Note d’information sur la jurisprudence de la Cour 20
Juillet 2000
Trzaska c. Pologne - 25792/94
Arrêt 11.7.2000 [Section I]
Article 5
Article 5-3
Durée de la détention provisoire
Durée d’une détention provisoire: violation
Article 5-4
Garanties procédurales du contrôle
Détenu n’étant pas autorisé à assister aux audiences portant sur sa détention provisoire et non-communication des arguments du ministère public: violation
En fait: Le requérant, soupçonné de tentative de meurtre, de vol et de viol, fut arrêté en juin 1991. Un certain nombre d’audiences eurent lieu, mais les débats durent être recommencés par deux fois, d’abord à la suite d’un changement dans la composition du tribunal, puis après un remplacement des avocats du requérant.
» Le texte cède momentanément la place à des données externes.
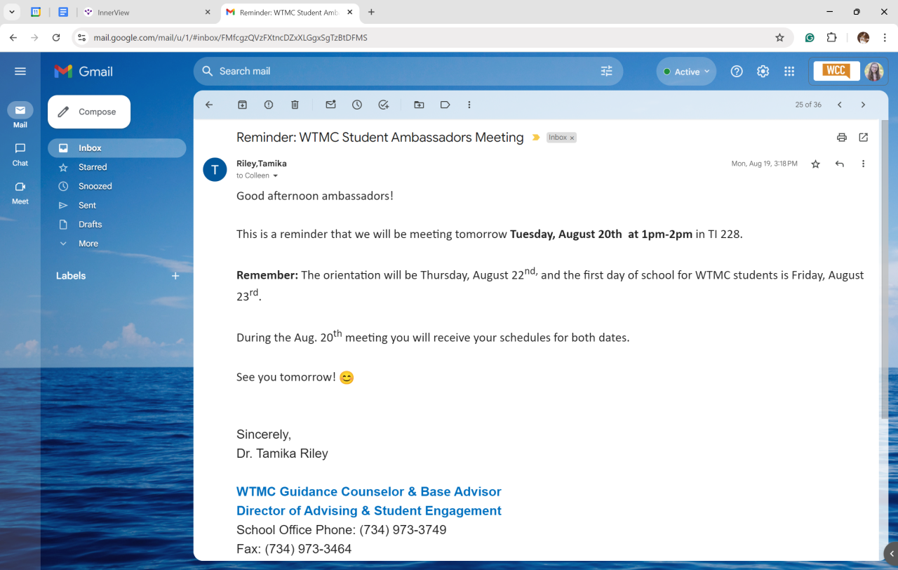Open the email in a new window
898x570 pixels.
[x=863, y=138]
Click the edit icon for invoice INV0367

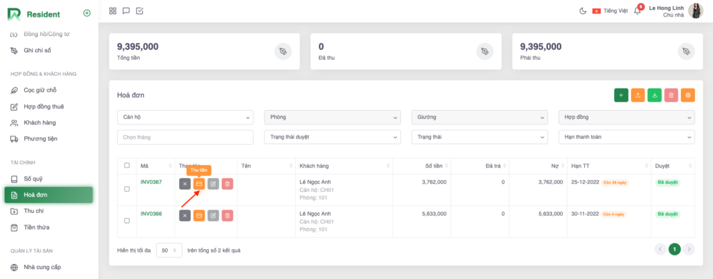213,184
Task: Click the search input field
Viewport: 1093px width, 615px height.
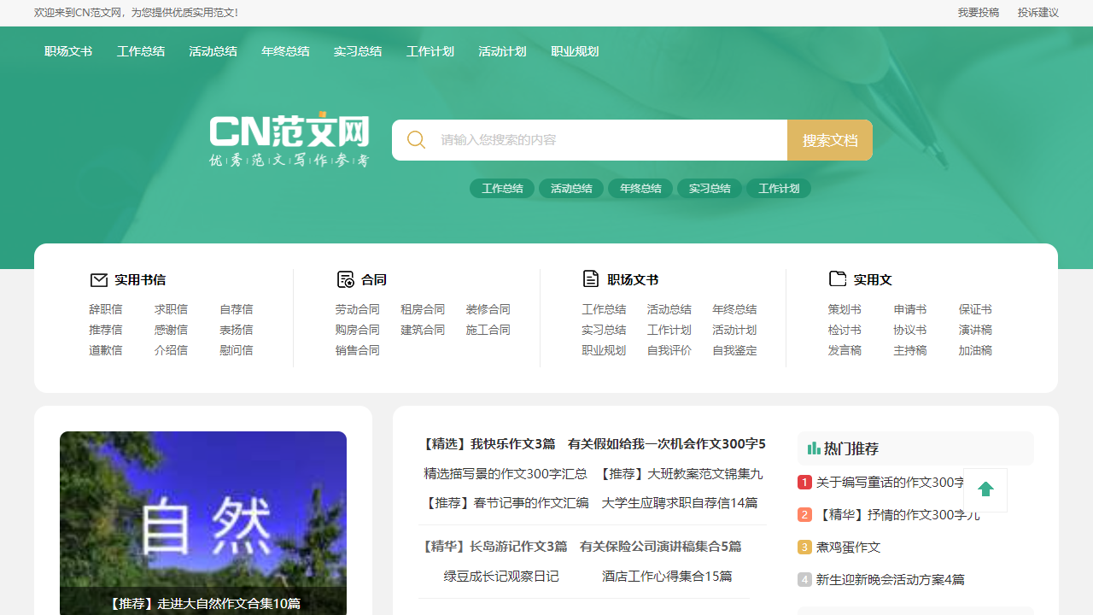Action: pos(598,139)
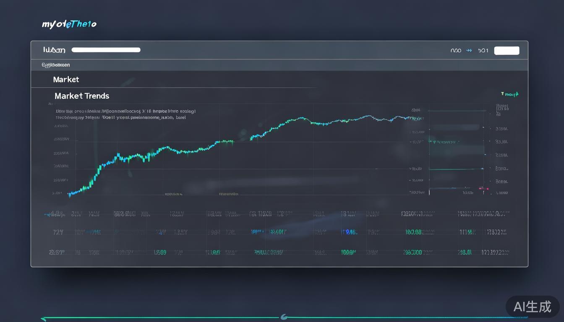564x322 pixels.
Task: Click the lusan title in the header
Action: click(54, 50)
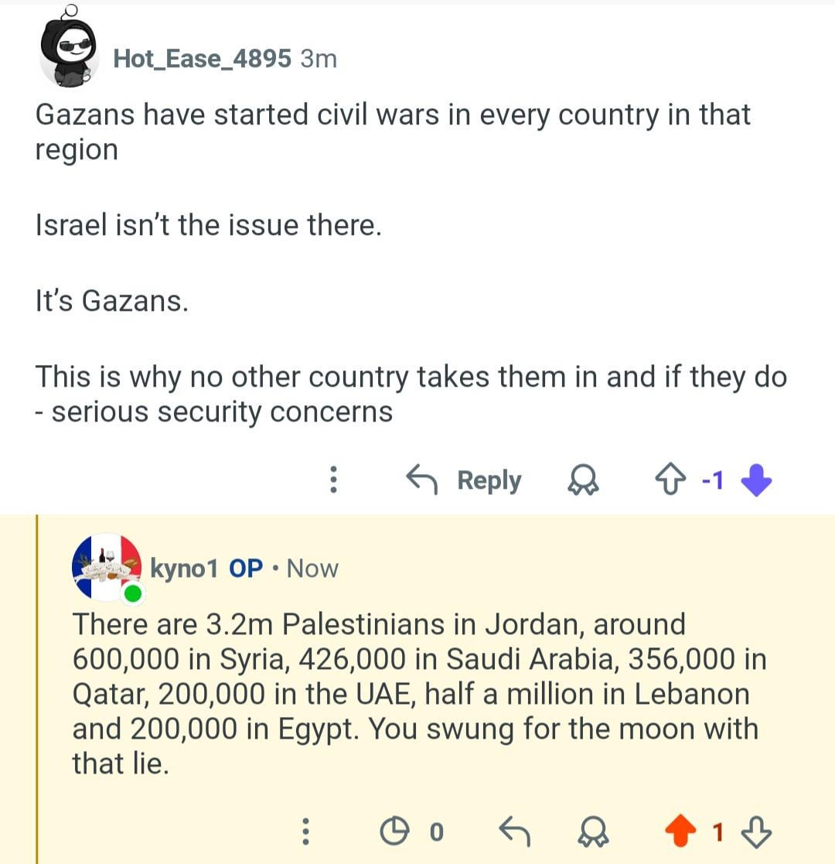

D’autres audiences eurent lieu et à l’occasion de l’une d’entre elles, en mai 1994, le requérant sollicita sa libération. Sa demande fut écartée par le tribunal régional et son recours fut rejeté par la cour d’appel. En juin 1994, le tribunal régional refusa une autre demande. En mars 1995, l’intéressé fut condamné à une peine d’emprisonnement de vingt-cinq ans. Ce jugement fut par la suite infirmé, mais après un réexamen de l’affaire, en mai 1997, le requérant fut de nouveau condamné à la même peine.
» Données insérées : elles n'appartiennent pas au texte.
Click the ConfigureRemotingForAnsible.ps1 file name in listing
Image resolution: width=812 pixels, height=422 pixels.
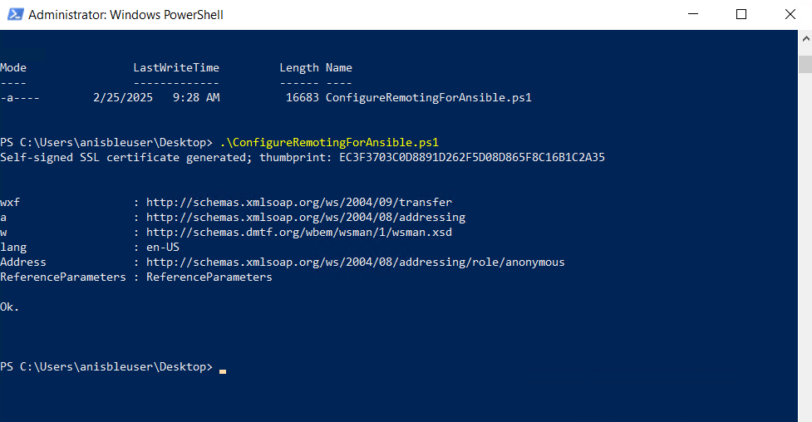(x=428, y=97)
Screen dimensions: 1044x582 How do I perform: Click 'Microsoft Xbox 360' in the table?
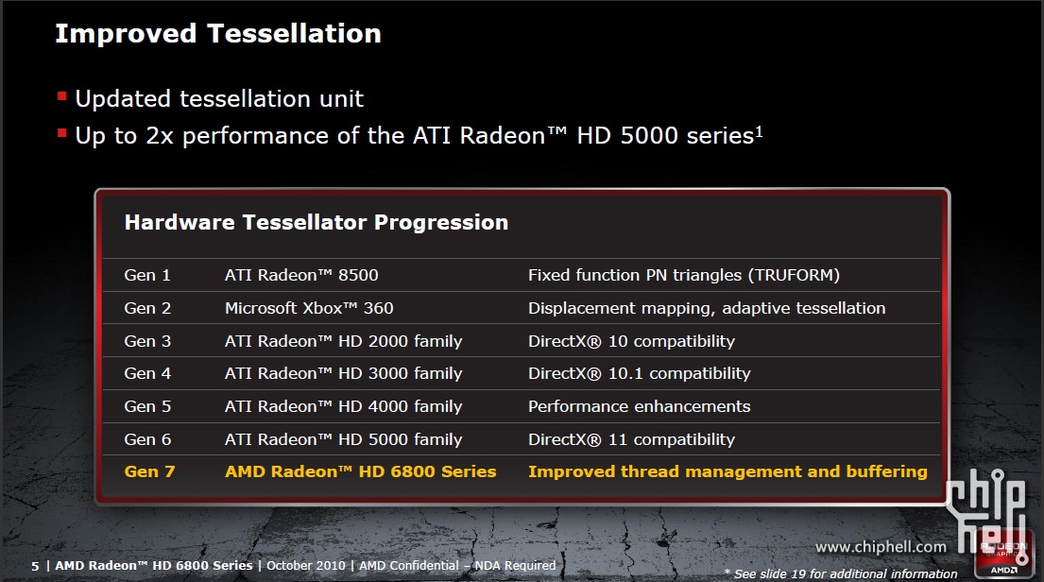[x=309, y=308]
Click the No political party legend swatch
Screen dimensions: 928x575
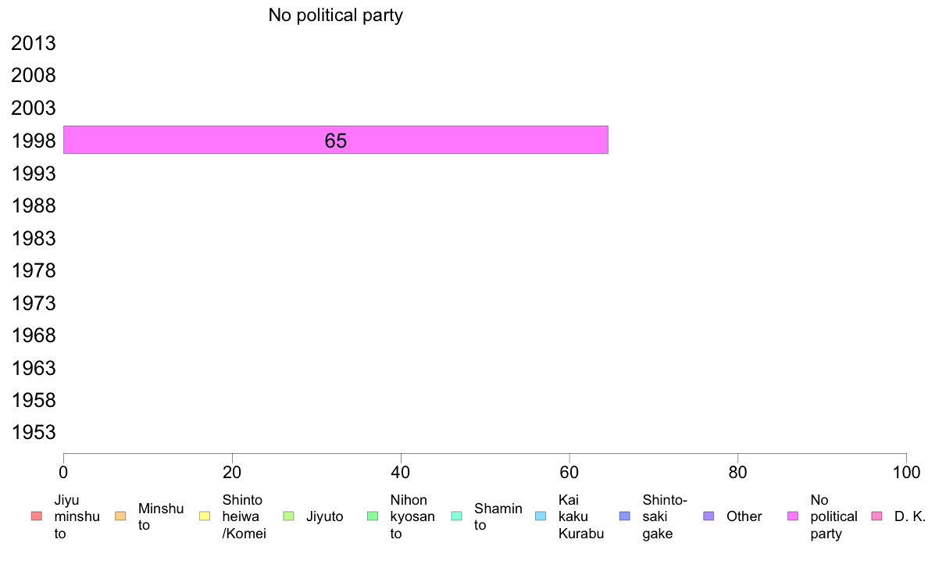[793, 516]
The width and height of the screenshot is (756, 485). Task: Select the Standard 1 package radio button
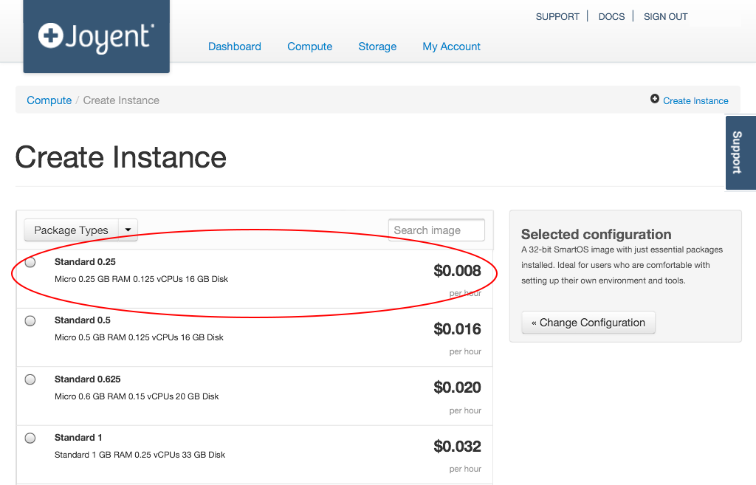point(30,437)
En droit: Article 5 § 3 – La période à examiner a débuté le 1er mai 1993, avec la prise d’effet de la déclaration de la Pologne reconnaissant le droit de recours individuel, mais il y a lieu de tenir compte du fait qu’à cette date, l’intéressé était déjà en détention depuis plus d’un an et dix mois. Nonobstant l’effet rétroactif, en droit polonais, de l’arrêt annulant la condamnation initiale, jusqu’à cette annulation, le requérant était détenu, au regard de la Convention, « après condamnation par un tribunal compétent » et cette période n’est pas à prendre en compte aux fins de de l’article 5 § 3 (alors que durant la période ultérieure, l’intéressé fut de nouveau en détention provisoire). La durée totale de la période à examiner est de trois ans et sept mois. Les tribunaux se sont fondés sur la gravité des infractions et, dans une décision, sur le risque de collusion. Toutefois, aucune circonstance concrète n’a été invoquée quant au risque de collusion. Le Gouvernement fait valoir que le risque de récidive doit également être pris en compte ; cependant, cet argument n’ayant été expressément invoqué dans aucune décision judiciaire, il est difficile de l’admettre comme un motif pertinent et suffisant pour justifier le maintien en détention. En outre, compte tenu de certaines périodes d’inactivité, les autorités n’ont pas fait preuve de la diligence requise.
Conclusion: violation (unanimité).
Article 5 § 4 – Le requérant ayant sollicité pour la première fois sa libération au cours d’une audience à laquelle il était présent avec son avocat, le tribunal a examiné sa demande en respectant le principe de l’égalité des armes. Toutefois, étant donné que cet examen a eu lieu deux ans et dix mois après le placement en détention de l’intéressé et plus d’un an après la reconnaissance par la Pologne du droit de recours individuel, il n’a pas été effectué « à bref délai ». Quant aux autres types de procédure visant à contrôler la légalité de la détention du requérant, la loi en vigueur à l’époque des faits n’autorisait ni le requérant ni son avocat à assister aux audiences, alors que le procureur pouvait y participer, et elle n’exigeait pas la communication à l’intéressé ou à son avocat des observations du procureur, privant ainsi le requérant de toute possibilité de contester les raisons invoquées à l’appui de sa détention.
Conclusion: violation (unanimité).
Article 6 § 1 – La Cour n’est compétente que pour examiner la période de quatre ans, un mois et sept jours ultérieure à la reconnaissance par la Pologne du droit de recours individuel (jusqu’en mai 1997), bien qu’elle puisse tenir compte du fait que la procédure avait déjà commencé plus d’un an et dix mois plus tôt. L’affaire présentait une certaine complexité, mais rien ne permet d’affirmer qu’elle était particulièrement complexe. Le requérant a contribué à la durée de la procédure, mais certains retards sont également imputables aux autorités; eu égard à une appréciation globale, la durée de la procédure était excessive.
Conclusion: violation (unanimité).
Article 41 – La Cour estime que le constat de violation constitue en soi une satisfaction équitable suffisante pour tout dommage éventuellement subi par le requérant. Elle lui octroie une indemnité pour frais et dépens.
© Conseil de l’Europe/Cour européenne des droits de l’homme
Rédigé par le greffe, ce résumé ne lie pas la Cour.